Hi.
I’m trying to setup encryption using SRTP.
-
Two Yealink phones with imported certificates. Configured to connect to static server ip address. Phones work perfectly, so at this moment i’m not touch their config at all (see below).
-
Now i have main virtual machine with debian 8, asterisk 15.4.1 (compiled from source) and libsrtp0 1.4.5 (from repo). Need help to configure asterisk on VM.
-
I’m trying to get simplest asterisk config with low resource usage, that’s why pure asterisk and not asterisknow, freepbx etc. No firewall, no NAT, only local connections, chan_sip.
-
Current configs:
sip.conf:
[general]
allowguest=no
udpbindaddr=192.168.1.131:5060
tcpenable=no
tlsenable=yes
tlsbindaddr=192.168.1.131:5061
tlscafile=/etc/asterisk/crt/AST_CA.crt
tlscertfile=/etc/asterisk/crt/AST_server.pem
tlscipher=ALL
websocket_enabled=false
transport=tls
language=ru
callcounter=yes
sendrpid=yes
;trustrpid=yes
mohinterpret=default
mohsuggest=default
;videosupport=no
contactdeny=0.0.0.0/0.0.0.0
contactpermit=192.168.1.0/255.255.255.0
match_auth_username=yes
useragent=Asterisk PBX
authfailureevents=yes
alwaysauthreject=yes
allowsubscribe=yes
nat=no
directmedia=yes
sdpsession=Asterisk PBX
jbenable=yes
qualify=yes
[testuser](!)
type=friend
context=home
host=dynamic
subscribecontext=home
encryption=yes
[301](testuser)
username=301
secret=u301
callerid="Alice" <301>
disallow=all
allow=g722,ilbc,alaw
[311](testuser)
username=311
secret=u311
callerid="Bob" <311>
disallow=all
allow=g722,ilbc,alaw
extentions.conf:
[general]
static=yes
writeprotect=no
[demo]
exten => 600,1,Playback(demo-echotest)
exten => 600,n,Echo
exten => 600,n,Playback(demo-echodone)
exten => 600,n,Goto(s,1)
[home]
exten => 301,1,Dial(SIP/301)
exten => 311,1,Dial(SIP/311)
exten => 312,1,Dial(SIP/312)
include => demo
-
I set up another VM with AsteriskNow to test audio. Asterisk 13, libsrtp 1.4.4 (rpm -q libsrtp). Same ip, same users, chan_sip, same certificates. Shutdown one VM and start other, no need to change settings on yealink phones.
-
Tests (what tested - result):
Pure Asterisk w/ TLS, w/o SRTP, call another phone - can hear audio
Pure Asterisk w/ TLS, w/ SRTP, call 600 (demo-echotest) - can hear audio
Pure Asterisk w/ TLS, w/ SRTP, call another phone - no audio on both ends
AsteriskNow w/ TLS, w/ SRTP, call another phone - can hear audio -
TLS and SRTP usage was confirmed by “sip show channel channelname”
Transport: TLS
Media: SRTP
- When “rtp set debug on” screen get flooded with
Got RTP packet from 192.168.1.121:11886 (type 00, seq 001279, ts 222240, len 000160)

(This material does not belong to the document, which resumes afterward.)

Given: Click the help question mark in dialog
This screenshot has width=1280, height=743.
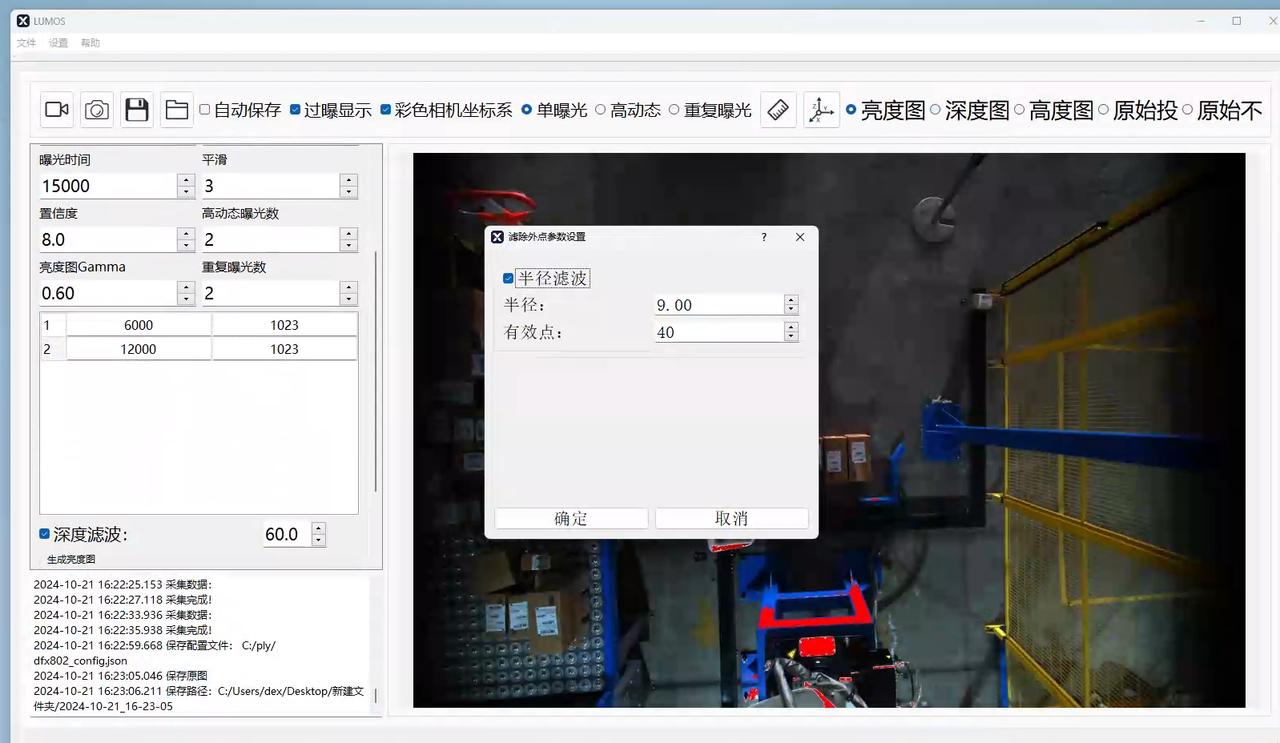Looking at the screenshot, I should point(764,237).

Sent RTP packet to 192.168.1.120:11878 (type 00, seq 012273, ts 222240, len 000170)
Got RTP packet from 192.168.1.120:11878 (type 00, seq 007627, ts 008000, len 000160)
Sent RTP packet to 192.168.1.121:11886 (type 00, seq 032692, ts 008000, len 000170)
Got RTP packet from 192.168.1.121:11886 (type 00, seq 001280, ts 222400, len 000160)
- Do you need any logs? What exactly do you need and how to get it? Where to upload if logs are too long?